(Saved data entries)
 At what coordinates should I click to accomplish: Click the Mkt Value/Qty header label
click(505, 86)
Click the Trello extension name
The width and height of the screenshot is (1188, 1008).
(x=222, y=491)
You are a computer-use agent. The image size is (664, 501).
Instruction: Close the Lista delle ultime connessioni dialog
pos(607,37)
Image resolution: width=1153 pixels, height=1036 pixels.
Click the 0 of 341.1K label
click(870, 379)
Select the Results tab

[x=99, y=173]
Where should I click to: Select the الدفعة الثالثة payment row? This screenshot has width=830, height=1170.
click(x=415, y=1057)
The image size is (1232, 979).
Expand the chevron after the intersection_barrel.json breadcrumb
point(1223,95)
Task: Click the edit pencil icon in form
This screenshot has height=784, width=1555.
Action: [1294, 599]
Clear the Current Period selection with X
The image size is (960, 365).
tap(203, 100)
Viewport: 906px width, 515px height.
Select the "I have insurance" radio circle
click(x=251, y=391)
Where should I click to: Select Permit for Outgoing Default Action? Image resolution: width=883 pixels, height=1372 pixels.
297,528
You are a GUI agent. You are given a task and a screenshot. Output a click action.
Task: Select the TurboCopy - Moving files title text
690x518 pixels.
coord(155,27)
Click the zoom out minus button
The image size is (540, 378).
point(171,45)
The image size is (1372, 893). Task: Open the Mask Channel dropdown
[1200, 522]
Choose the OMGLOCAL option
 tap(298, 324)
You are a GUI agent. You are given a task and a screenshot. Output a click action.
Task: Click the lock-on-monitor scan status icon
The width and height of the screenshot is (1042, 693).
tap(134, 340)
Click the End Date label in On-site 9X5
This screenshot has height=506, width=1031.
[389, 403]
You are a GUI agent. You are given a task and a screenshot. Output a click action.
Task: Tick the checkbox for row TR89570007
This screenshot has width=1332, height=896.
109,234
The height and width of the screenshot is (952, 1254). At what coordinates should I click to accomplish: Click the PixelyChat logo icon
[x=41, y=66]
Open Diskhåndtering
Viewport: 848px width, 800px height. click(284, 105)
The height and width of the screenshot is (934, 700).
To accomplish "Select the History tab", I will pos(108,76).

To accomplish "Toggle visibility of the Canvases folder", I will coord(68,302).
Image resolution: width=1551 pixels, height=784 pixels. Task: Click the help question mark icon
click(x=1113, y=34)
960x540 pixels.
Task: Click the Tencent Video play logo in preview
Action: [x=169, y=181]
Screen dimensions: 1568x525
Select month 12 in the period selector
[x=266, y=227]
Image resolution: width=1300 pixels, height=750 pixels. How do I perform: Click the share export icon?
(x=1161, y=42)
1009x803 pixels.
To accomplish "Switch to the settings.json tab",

## [Task to carry out]
In the entries above, copy each line that contains the string "will".

## [Solution to this task]
To accomplish "Select the History tab", I will pos(108,76).
To accomplish "Toggle visibility of the Canvases folder", I will coord(68,302).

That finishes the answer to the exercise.